Everyone has a reason for why their market “is special and not subject to the same rules as other real estate markets.” I have heard them all, “New York never goes down”, “DC has the ever expanding federal government so we are immune”, “here on the West Coast you can’t develop any more land, because you hit the ocean!”, and my personal favorite, “they are not making any more land”. These are all non-sensical and emotional. In fact, they have “made land” before. For example, the “Marina District” in San Francisco was built up from marshland which was filled with rubble and sand pumped up from the bottom of the ocean. And you can always “make land” by building upwards, and building more densely. Stick to the facts and fundamentals. Look at median incomes, median home prices, population growth, and rents. The fundamentals say real estate in some areas got wildly distorted and disconnected from its fundamentals, and still has room to correct to the downside.
But let’s not forget that median incomes can go down (anyone hear about the rising unemployment in this country?) which further pushes real estate down values. And interest rates can spike (we do have a big deficit, big spending, and big government; all of which can cause higher interest rates) which causes real estate values to go down.
The chart below shows indices of real estate in several cities. You can see that prices were going up at a normal pace with inflation from 1987 to the late 1990’s, matching income and population growth. I could also have added data going much further back than 1987, but trust that the data shows modest growth, matching inflation in general. And then real estate prices got distorted in the late 1990’s through approximately 2006. What is the next stop for these indices?

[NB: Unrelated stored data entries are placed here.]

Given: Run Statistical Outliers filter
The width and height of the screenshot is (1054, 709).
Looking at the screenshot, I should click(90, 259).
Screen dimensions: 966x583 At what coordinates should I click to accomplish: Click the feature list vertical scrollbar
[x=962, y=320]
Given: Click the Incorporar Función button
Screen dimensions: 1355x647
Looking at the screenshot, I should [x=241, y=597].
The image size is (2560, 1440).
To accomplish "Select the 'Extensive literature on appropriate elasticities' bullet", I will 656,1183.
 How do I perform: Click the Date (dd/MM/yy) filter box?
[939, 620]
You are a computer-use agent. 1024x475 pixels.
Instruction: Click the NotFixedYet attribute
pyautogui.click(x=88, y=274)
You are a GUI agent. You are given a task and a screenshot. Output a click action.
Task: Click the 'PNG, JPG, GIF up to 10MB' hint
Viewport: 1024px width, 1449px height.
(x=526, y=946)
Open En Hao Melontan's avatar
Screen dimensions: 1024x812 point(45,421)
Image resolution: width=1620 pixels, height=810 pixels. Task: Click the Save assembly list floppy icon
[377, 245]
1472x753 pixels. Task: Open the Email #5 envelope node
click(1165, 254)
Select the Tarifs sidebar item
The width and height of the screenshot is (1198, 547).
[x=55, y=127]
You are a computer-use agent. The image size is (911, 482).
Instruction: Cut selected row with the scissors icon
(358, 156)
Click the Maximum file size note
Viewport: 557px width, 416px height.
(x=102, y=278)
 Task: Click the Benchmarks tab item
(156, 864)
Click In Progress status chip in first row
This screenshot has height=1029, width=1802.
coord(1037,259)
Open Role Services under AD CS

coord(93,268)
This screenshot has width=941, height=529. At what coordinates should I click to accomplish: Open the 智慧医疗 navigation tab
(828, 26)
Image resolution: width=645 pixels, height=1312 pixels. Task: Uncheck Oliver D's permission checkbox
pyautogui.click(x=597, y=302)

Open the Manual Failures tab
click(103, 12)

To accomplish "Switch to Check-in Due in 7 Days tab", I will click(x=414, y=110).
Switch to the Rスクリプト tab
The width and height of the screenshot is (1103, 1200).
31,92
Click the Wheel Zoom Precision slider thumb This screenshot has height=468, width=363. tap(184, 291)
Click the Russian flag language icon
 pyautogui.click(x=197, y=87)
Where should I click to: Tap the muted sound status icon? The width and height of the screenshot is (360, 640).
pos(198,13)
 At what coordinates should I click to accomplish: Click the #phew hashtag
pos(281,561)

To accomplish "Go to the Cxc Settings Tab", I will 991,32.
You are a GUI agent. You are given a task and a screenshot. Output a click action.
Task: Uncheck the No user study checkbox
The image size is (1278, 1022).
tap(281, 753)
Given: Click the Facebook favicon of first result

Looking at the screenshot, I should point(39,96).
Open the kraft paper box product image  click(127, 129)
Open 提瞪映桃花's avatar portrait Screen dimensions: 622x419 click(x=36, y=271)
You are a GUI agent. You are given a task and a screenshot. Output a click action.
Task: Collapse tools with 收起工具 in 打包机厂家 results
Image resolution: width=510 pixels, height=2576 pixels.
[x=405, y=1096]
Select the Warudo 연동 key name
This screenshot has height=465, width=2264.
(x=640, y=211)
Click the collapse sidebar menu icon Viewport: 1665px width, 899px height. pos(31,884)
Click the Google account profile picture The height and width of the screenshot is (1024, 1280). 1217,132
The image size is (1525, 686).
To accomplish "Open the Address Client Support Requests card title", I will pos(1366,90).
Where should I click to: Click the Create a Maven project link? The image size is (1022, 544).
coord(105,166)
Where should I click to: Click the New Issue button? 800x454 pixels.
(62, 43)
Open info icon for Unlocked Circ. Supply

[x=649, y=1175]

Phoenix/Los Angeles/San Diego/San Francisco/Denver
YEAR PHX LA SD SF DNVR
1987 67.78 59.40 52.23 49.85
1988 85.82 69.83 62.47 47.44
1989 66.50 99.77 83.57 73.39 48.21
1990 65.45 96.55 84.03 71.86 48.73
1991 66.04 93.14 81.34 70.45 51.32
1992 66.68 85.82 77.48 68.58 55.60
1993 70.13 77.57 74.11 66.63 62.24
1994 74.90 76.39 73.44 68.31 67.58
1995 78.86 73.94 71.81 66.85 71.64
1996 82.48 74.52 72.22 69.21 75.19
1997 86.56 79.91 78.09 76.50 80.05
1998 92.20 91.78 88.90 85.40 87.43
1999 99.65 100.33 100.07 100.03 99.67
2000 106.02 110.71 116.96 130.07 114.55
2001 111.67 121.29 129.99 126.85 121.64
2002 116.75 143.98 155.20 143.84 125.73
2003 126.33 174.81 185.08 156.02 127.28
2004 152.33 218.24 234.41 187.17 132.76
2005 220.65 265.68 250.13 216.58 137.94
2006 221.39 270.70 239.70 213.42 137.66
2007 187.60 233.53 203.89 190.30 131.60
2008 123.89 171.79 153.27 130.84 126.38
Real estate will stabilize eventually, even in markets that are currently over priced, and real estate will remain a main ingredient in your finances and long term plans. First, we need some more downward price adjustments in many markets before it is time to think real estate is a safe purchase. How long will it take? I have heard from the media and interested participants that it is the market bottom in real estate prices every year since 2005. Eventually they’ll be right. I know one thing, watch the fundamentals, not the news nor the biased industry participants.